> TASK OBJECTIVE: The answer must be an exact reprint of the lines from the one with "Open the Files tab" through the final line of the data, with no pictures included.

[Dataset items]
>>>

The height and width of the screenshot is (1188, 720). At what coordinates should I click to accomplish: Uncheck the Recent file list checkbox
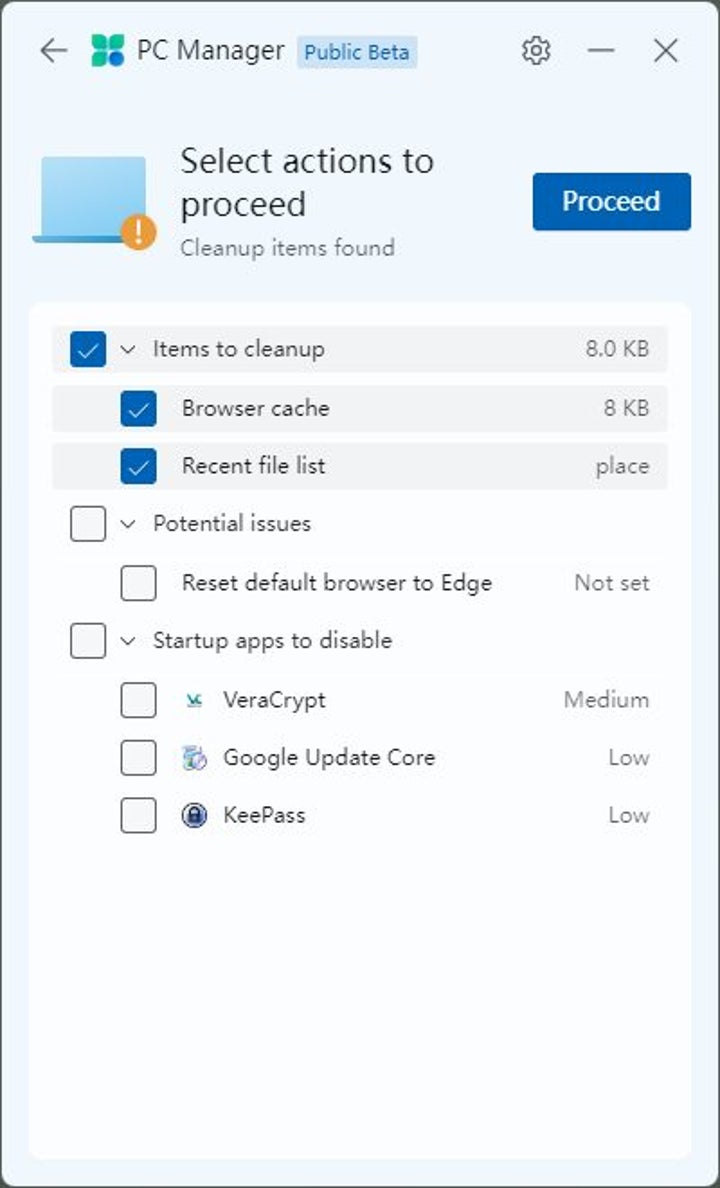click(138, 466)
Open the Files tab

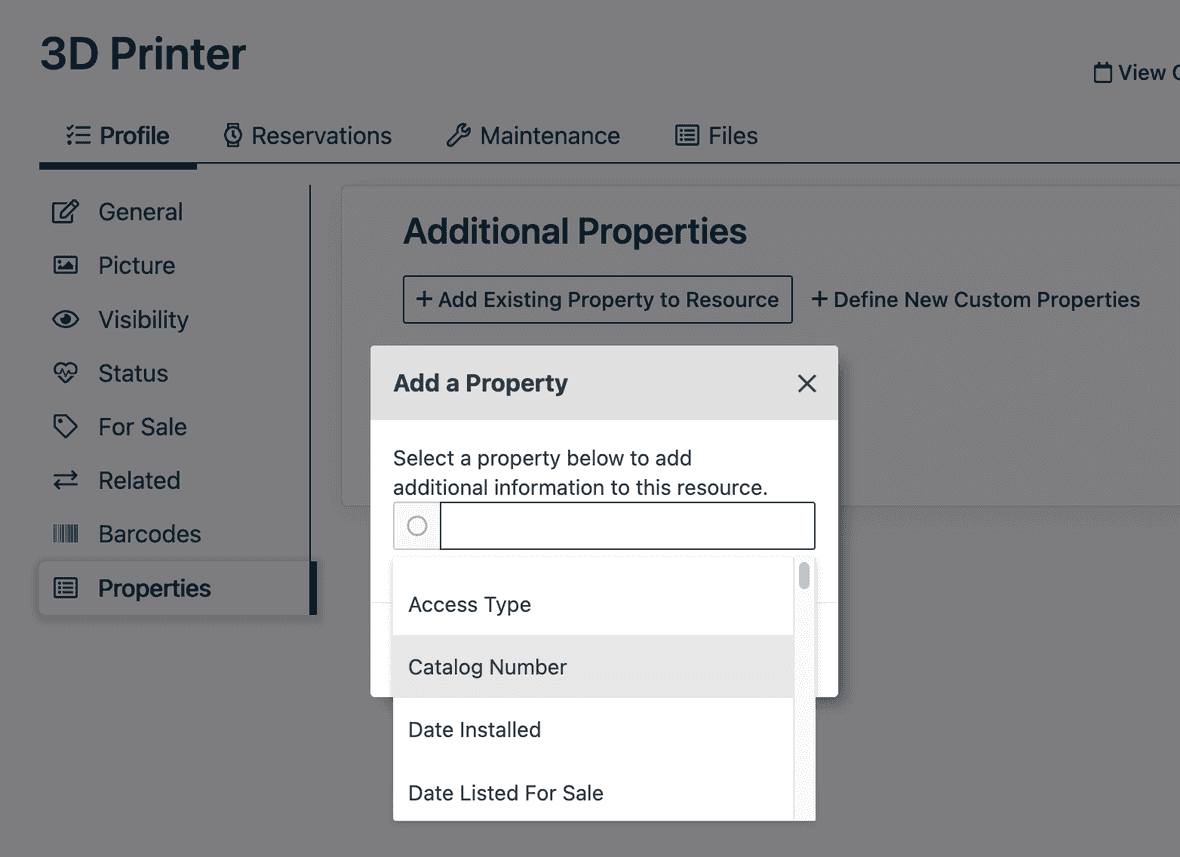[x=716, y=134]
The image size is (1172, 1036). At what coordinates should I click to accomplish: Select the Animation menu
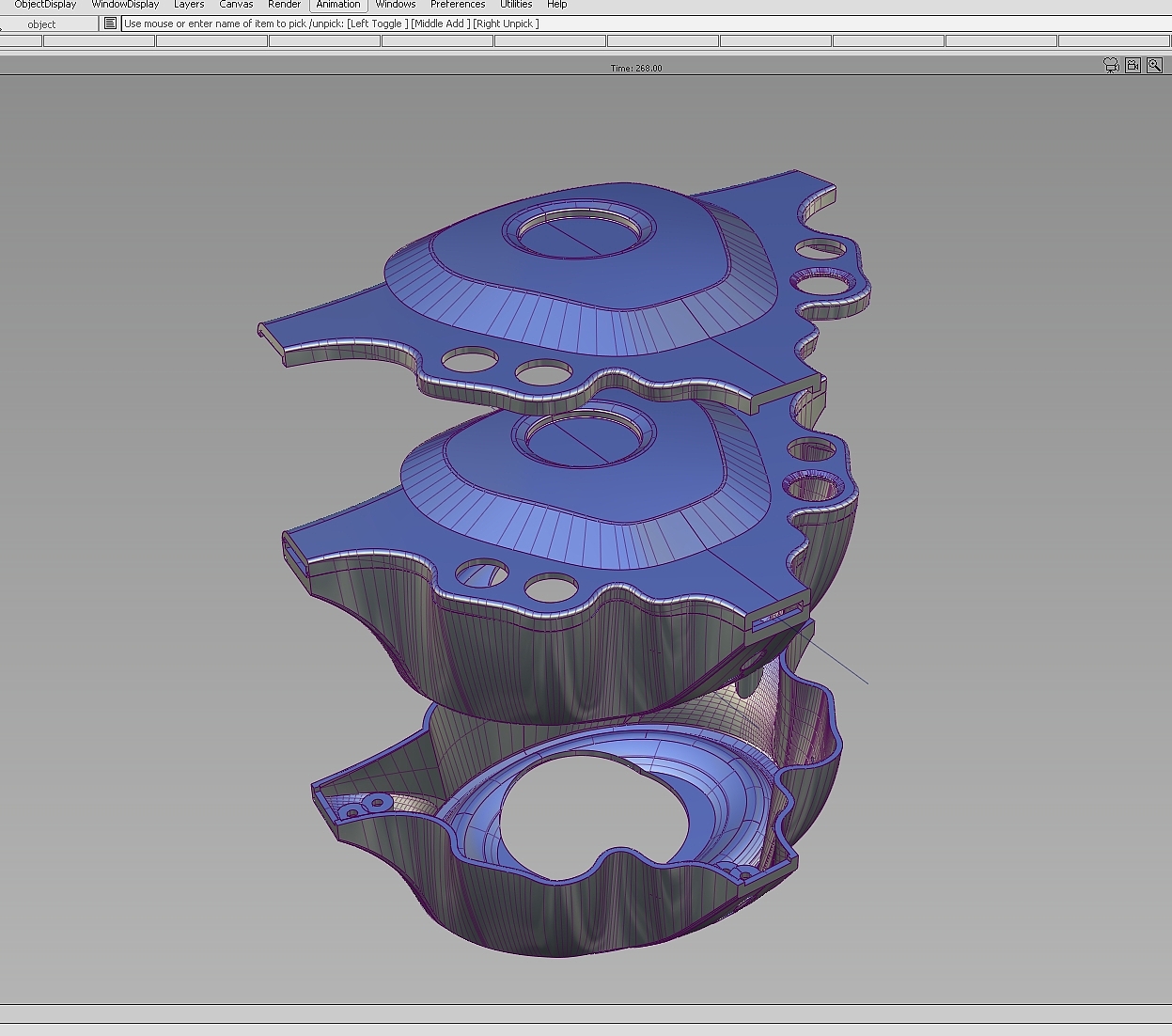(x=337, y=5)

<<<

> SOLUTION TO THIS TASK:
Open the Files tab

[x=716, y=134]
The image size is (1172, 1036). At what coordinates should I click to accomplish: Select the Animation menu
(x=337, y=5)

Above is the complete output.